I don't even know what to write.

Everything was on the line ... it was win and have a chance to go on or lose and go home. And the Jazz, of course, lost by double figures.

I was snarky in my preview about the minutes certain players would play, and I'm amused to see Corbin didn't let me down: Al with 40 minutes, Foye with 35, and Mo with 33. These were the top 3 guys in terms of both playing time and shots.

Yes ... with the entire season on the line, Randy Foye was Ty Corbin's #2 guy in terms of minutes played. You can't make this stuff up.

We all knew that we'd live or die this game via Al and Mo. Al Jefferson had a decent game: 22 points off 19 shots, plus 16 rebounds. But Mo ... well, we got #MoLo'ed again. 3-13; 2-5 FT's ... seriously. One thing about Mo, is he's ice at the line: 91% this year. And of course he goes 2-5. My favorite moment was in the closing minute, when Mo was doing his best to be the Hero, and he ran straight into Al and lost the ball about 4 different times, before somehow boinking it back to Al to put up a hurried shot that missed by about 5 feet.

That was tonight.

Randy put on a good CJ Miles impression: 1-9, 4-6 FT's. Yes, Randy is a career 86% FT shooter, so of course he missed two tonight.

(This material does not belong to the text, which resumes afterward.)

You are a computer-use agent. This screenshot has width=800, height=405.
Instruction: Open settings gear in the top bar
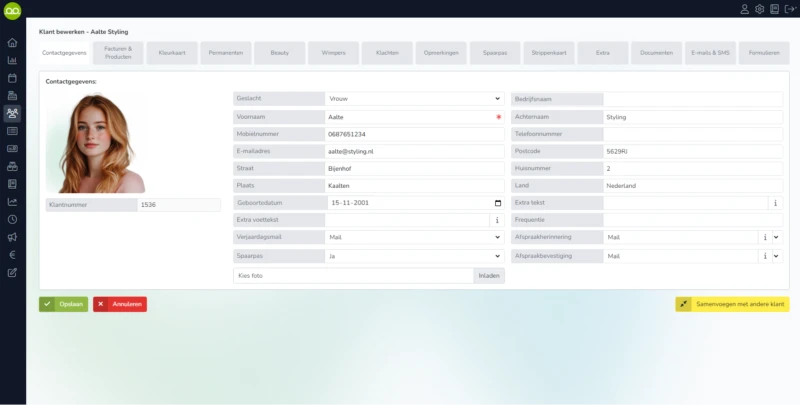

When Randy and Mo go 4-22 ... well, you're gonna lose. It's that simple.

And Favors had a couple of horrific shots too. I'm surprised the backboard didn't shatter after one of his jumpers.

A lot of credit, of course, goes to Memphis. They are a ridiculously tough defensive team, and we saw it tonight. There were more ugly Jazz shots in the final seconds of the shot clock than I can remember in a long time. Nothing was easy. And tonight ... well, the only way it was going to turn out well was if it was easy.

It was a night both Mo and Derrick Favors led the team in assists. With 3.

It was a night we needed a dominant, aggressive Hayward. He got off 9 points via 8 shots.

* * *

And still I don't know what to write. I can regurgitate facts and random things from the box score. But what do you say about a game like tonight's?

A glittering crown stamped "Failure" was given out where we all could see. There was Mo Williams, miserable on the bench, head down and in his hands. There was Al Jefferson, staring into space, leading the team out of the playoffs for the 6th time in 7 years. There was Marvin, once again surprising me mid-fourth quarter when I suddenly realized ... oh yeah. Marvin's on the team, and he's been on the court for five minutes now. Who knew? There was Paul Millsap, doing nothing, scrawling an emphatic exclamation point on what seemed like a season-long gunk: 2-7, 6 points.

I hate to say this about Paul. He had a decent year. He had some really impressive games (20 points, 10 rebounds, 7 assists, 1 steal, 1 block — just a week ago). But nothing about his game ever felt right this year. I don't know why.

It's not fun that these guys failed. I have strong opinions about the team, about which players should matter—we all know this. But it's not fun to see guys who wanted the chance to be leaders, the main guys on a good team, and to then see them fail—and to see in their faces that they know that they failed.

And to see in Ty Corbin ... well, I'll be honest. I never have any idea what Coach Tyrone Corbin is thinking.

* * *

And yet I also feel like we're in Storybrooke, and time will suddenly start moving forward again. The team's had its thumb planted firmly on Pause for two years now—no change, no progress, no future, no past. And starting tomorrow, we will finally hit Play. There's going to be a future again. There's going to be a goal beyond just hoping you accidentally turn out mediocre enough to be the worst playoff team in the NBA.

I won't ever look back at this game with fondness. Nor really with this season. But I won't look back in anger or frustration anymore.

Just sadness.

Sadness for a team, a front office, a coaching staff, and a collection of very likeable guys who wanted nothing more than to be slightly relevant—and then, predictably—oh, so horrifying in its predictability—fail.